Text extract ▸
Sunday, July 15, 2018

Packing Up Our House For The Move To London


There's nothing like a move from the Far East to Western Europe to rethink one's entire wardrobe.

Magazines (remember those?) used to have regular features about dressing in Dallas vs. New York, or London vs. Milan.  Well, Hong Kong dressing is nothing like all of those.  Heat and humidity forbid jeans for most of the year, and tight clothes and winter coats are mostly out of the question.  After a few months western women who don't work in an office start wearing dresses most of the time, particularly in flowy fabrics like viscose or silk.  Men wear white shirts under their suits as pale blue oxford cloth is particularly adept at showing perspiration.  Local women working in offices look like consummate professionals in dark dresses and low heels.  Local tai tais (ladies of leisure) bring visual joy to the malls and streets in their impeccable haircuts and makeup and head-to-toe designer outfits.


The Landmark, one of the many luxury malls in Hong Kong, hosting a Louis Vuitton pop-up shop this week


I was at a party in London a few weeks ago, in a pretty new Sandro dress, but with a full face of make-up to cover up my tired eyes from an early morning flight.  I'd had an expensive blowout and used the dark red lipstick I bought after meeting Charlotte Tilbury (she thought it went well with my green eyes!!!!), and I'd lined my eyes heavily without quite achieving a smoky effect.  In Hong Kong I would have fit right in (here's an old post of an evening out in Hong Kong).

Written task 1 ▸
Return, word for word, the lines of the listing from the one containing "Y) center coordinate." through the one containing "medical [806, 747]", both included.
The listing has no connection to the post.

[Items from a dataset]
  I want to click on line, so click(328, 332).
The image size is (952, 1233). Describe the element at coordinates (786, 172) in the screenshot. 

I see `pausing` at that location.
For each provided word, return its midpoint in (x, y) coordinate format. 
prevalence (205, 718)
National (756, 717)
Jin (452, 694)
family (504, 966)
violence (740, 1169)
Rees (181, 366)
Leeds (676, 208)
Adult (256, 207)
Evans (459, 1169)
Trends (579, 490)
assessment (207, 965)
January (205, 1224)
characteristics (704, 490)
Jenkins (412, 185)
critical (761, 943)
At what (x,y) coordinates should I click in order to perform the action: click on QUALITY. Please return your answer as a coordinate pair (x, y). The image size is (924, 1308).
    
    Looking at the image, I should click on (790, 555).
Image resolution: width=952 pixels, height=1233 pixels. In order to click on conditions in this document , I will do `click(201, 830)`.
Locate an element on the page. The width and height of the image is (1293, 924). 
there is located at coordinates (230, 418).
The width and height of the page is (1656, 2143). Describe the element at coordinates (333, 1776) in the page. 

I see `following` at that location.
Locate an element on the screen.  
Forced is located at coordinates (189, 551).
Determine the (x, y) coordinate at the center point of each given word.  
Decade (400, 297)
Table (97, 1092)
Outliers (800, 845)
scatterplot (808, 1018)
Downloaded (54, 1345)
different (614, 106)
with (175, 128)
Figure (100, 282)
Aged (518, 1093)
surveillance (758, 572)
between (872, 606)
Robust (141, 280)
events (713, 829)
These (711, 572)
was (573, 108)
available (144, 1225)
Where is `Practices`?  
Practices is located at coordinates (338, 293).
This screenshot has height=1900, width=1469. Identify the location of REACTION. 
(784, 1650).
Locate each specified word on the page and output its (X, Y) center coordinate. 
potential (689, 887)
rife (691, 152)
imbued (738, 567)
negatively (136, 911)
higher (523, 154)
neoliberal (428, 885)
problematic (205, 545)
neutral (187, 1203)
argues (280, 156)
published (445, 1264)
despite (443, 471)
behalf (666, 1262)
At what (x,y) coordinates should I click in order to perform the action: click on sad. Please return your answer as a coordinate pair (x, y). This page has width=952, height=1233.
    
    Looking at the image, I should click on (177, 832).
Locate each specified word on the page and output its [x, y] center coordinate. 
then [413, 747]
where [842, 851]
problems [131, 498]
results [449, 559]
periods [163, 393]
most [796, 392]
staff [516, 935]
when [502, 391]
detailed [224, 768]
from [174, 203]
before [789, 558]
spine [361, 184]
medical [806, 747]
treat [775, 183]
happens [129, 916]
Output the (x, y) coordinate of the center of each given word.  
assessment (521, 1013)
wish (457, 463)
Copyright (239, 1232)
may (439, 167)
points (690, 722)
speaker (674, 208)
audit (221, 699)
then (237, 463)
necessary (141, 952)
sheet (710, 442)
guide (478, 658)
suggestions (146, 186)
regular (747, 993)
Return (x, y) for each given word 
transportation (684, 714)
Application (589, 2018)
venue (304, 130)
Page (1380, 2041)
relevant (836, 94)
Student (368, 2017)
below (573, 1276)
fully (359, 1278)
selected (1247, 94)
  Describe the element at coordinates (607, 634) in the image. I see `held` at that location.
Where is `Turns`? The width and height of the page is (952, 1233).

Written task 2 ▸
According to the post, why do men in Hong Kong wear white shirts under their suits?

Written answer 1 ▸
Locate each specified word on the page and output its (X, Y) center coordinate. 
potential (689, 887)
rife (691, 152)
imbued (738, 567)
negatively (136, 911)
higher (523, 154)
neoliberal (428, 885)
problematic (205, 545)
neutral (187, 1203)
argues (280, 156)
published (445, 1264)
despite (443, 471)
behalf (666, 1262)
At what (x,y) coordinates should I click in order to perform the action: click on sad. Please return your answer as a coordinate pair (x, y). This page has width=952, height=1233.
    
    Looking at the image, I should click on (177, 832).
Locate each specified word on the page and output its [x, y] center coordinate. 
then [413, 747]
where [842, 851]
problems [131, 498]
results [449, 559]
periods [163, 393]
most [796, 392]
staff [516, 935]
when [502, 391]
detailed [224, 768]
from [174, 203]
before [789, 558]
spine [361, 184]
medical [806, 747]

Written answer 2 ▸
They wear white shirts because pale blue oxford cloth is particularly good at showing perspiration in Hong Kong's heat and humidity.